Making an MMORPG is a tough gig. No matter what your opinion is of the current state of MMORPG development or the approach taken by developers, it is very hard to make the argument that being a game developer is an easy way to make a living.
During what is generally the stressful and complicated process of developing and maintaining an MMORPG, certain mistakes are made. Most of those mistakes are minor, and generally escape the notice of most everyone following the industry, but some of them stand out like a sore thumb and end up getting highlighted in some journalist’s top five list.
This list isn’t meant to be a malicious dig at any of the developers involved, but rather it is meant to poke a little fun at the industry in general. This list represents my personal five most memorable blunders from recent years, but I’m sure it’s just the tip of the iceberg. So enjoy my list, then list off some of your own on the forums!
#5 Star Trek Online – Miscommunication
To tell everyone this story, I invite you all to gather up your impossibly powerful and scientifically improbable red matter and follow me back into the past, to a time when the Star Trek IP rested in the hands of an upstart company called Perpetual Entertainment.
This particular blunder is one of my favorites, probably because it happened during an interview that I conducted back at the Austin Game Developer’s Conference in 2007. Honestly, I feel a little bit bad about it to this day because what I honestly believe was a simple miscommunication actually followed the game until it eventually changed hands, snatched up by Cryptic and began to take on the form that we’re more familiar with today.
The controversy arose when, during the interview, then Producer Daron Stinnett said the following: "We're not building a Trekkers game, we're making a world class MMO."
This single sentence seemed to set people on fire, supposing that Perpetual was wasting the unique and much sought-after IP by looking too much toward the MMO audience and turning away from the famously passionate fans of the franchise. MMO fans wanting something new took this to mean that STO would be, by design, “just WoW in space.”
The thing is, none of this is what Stinnett said. The truth is that this was one of those situations where the first half of the quote got all of the play and the second half, the half that explained the situation where Stinnett said: "We're taking the world of Star Trek," he said, "and adapting it to make a killer MMO."
The intended message was that the game was being designed to appeal to both MMO players and Star Trek fans, not taking either for granted.
I suppose in the end, since it was my article that caused the confusion that this could be considered my personal blunder.
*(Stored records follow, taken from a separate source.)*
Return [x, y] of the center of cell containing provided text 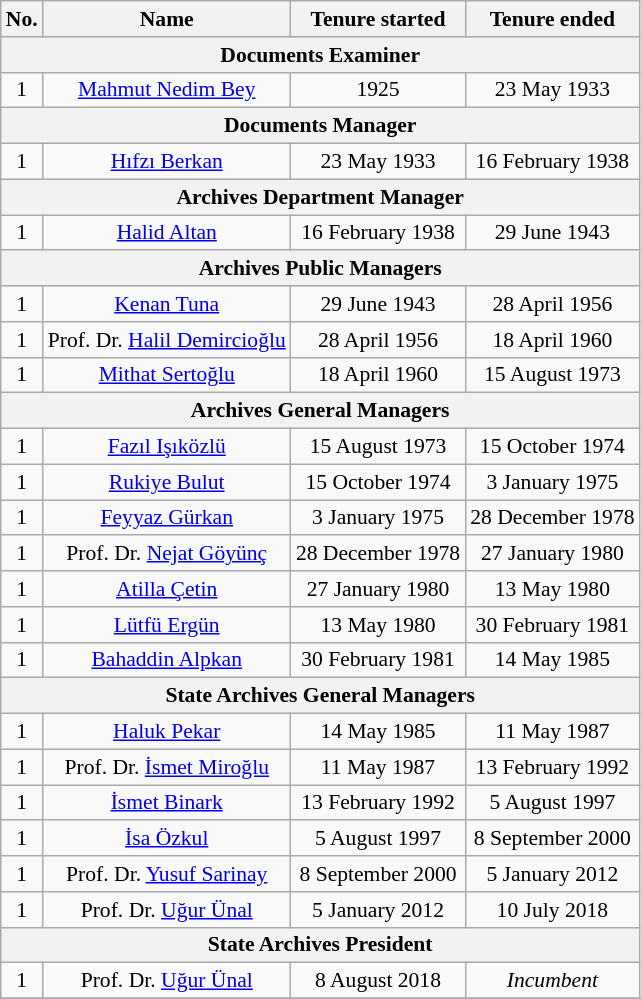
Fazıl Işıközlü [167, 447]
Bahaddin Alpkan [167, 660]
Archives Department Manager [320, 197]
Tenure ended [552, 19]
Mithat Sertoğlu [167, 375]
State Archives President [320, 945]
Incumbent [552, 981]
Lütfü Ergün [167, 625]
Prof. Dr. Nejat Göyünç [167, 554]
Archives Public Managers [320, 269]
Hıfzı Berkan [167, 162]
Kenan Tuna [167, 304]
Mahmut Nedim Bey [167, 90]
10 July 2018 [552, 910]
Documents Examiner [320, 55]
Rukiye Bulut [167, 482]
Prof. Dr. Yusuf Sarinay [167, 874]
Name [167, 19]
Documents Manager [320, 126]
Feyyaz Gürkan [167, 518]
Atilla Çetin [167, 589]
Prof. Dr. Halil Demircioğlu [167, 340]
8 August 2018 [378, 981]
İsa Özkul [167, 839]
Tenure started [378, 19]
Haluk Pekar [167, 732]
No. [22, 19]
1925 [378, 90]
State Archives General Managers [320, 696]
İsmet Binark [167, 803]
Halid Altan [167, 233]
Archives General Managers [320, 411]
Prof. Dr. İsmet Miroğlu [167, 767]
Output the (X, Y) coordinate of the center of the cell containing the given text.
If I had it to do over again, I’d probably have presented the meaning of the statement rather than leaving it at the direct quote.
#4 - Star Wars: The Old Republic - John Riccitiello Spills the Beans
I know I’ve talked about this incident in the past, but it really is one of my favorite MMO stories in terms of the general silliness of the whole situation, the way it was reacted to both by fans and by the company in question and how it proves that really anyone can make a mistake and say the wrong thing.
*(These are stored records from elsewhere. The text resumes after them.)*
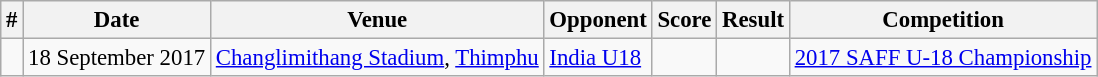
Competition (942, 20)
Venue (377, 20)
Opponent (598, 20)
Changlimithang Stadium, Thimphu (377, 58)
Score (684, 20)
# (12, 20)
India U18 (598, 58)
2017 SAFF U-18 Championship (942, 58)
Result (754, 20)
18 September 2017 (117, 58)
Date (117, 20)
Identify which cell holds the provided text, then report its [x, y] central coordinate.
Remember though, many Bothans died to bring us this information, so take it to heart. RIP Emanuel “Many” Bothans, you were a gentleman and a scholar.
What seems like a long time ago in a galaxy far away, Edmonton based video game developer Bioware announced that they were opening a new studio in Austin, Texas and putting their hat into the MMORPG ring. Almost as soon as the press release was published, fans began to speculate about the IP that the game would be based on. A lot of thought centered around the company’s successful titles like Mass Effect and Neverwinter Nights, but the central focus and leading theory was that Bioware was secretly working on an MMO based on their popular Knights of the Old Republic game. The problem was, no one was talking.
As time went on, the fact that Bioware was making a Star Wars MMO became the worst kept secret in the industry. Everyone knew: rival developers, fans, journalists, but amazingly no one would confirm the rumor, so we all kept singing the merry tune of Bioware’s unannounced MMO whilst rolling our eyes and humming the Empire theme. Then, E3 in July of 2008 rolled around and EA CEO John Riccitiello literally announced the damned thing in an interview with Portfolio.com. That really should have been it. It was a mistake, for sure. The PR and marketing departments that had been keeping that baby under wraps must have wept like small children when the big ol’boss blew their secret. So, what’s the best way to deal with the situation? Make the best of it, admit the game exists and start working with fans and the media on that premise? Naw? Why not instead stick your fingers in your ears, rock back and forth in the fetal position repeating, “…he didn’t just say that, he didn’t just say that,” over and over again. Which of these two scenarios seemed more realistic? The former. Which actually happened? The latter, of course.
Really, it’s hilarious proof positive that a strong marketing plan can’t be shaken by pesky hiccups like facts. Instead of forging ahead from that point, we were treated to an official announcement no less than three months later, on October 21st. Really, it’s like a construction team putting up a building in front of everyone, for ages, and then after it’s been standing completed for months someone comes along and covers it with a sheet and a bow for a “grand reveal.” You’re not fooling anyone. We know what’s under the stupid sheet, but you know we’re all going to stand around, ooh and ahh and clap our hands cause we’re predictable that way.
Anyway, in the grand scope, Riccitiello’s slip was pretty harmless. We still clamored all over each other for the “official” confirmation and we’re still all waiting with baited breath for the next morsel of information to trickle out about the game’s design. All hail the mighty marketing machine, I suppose.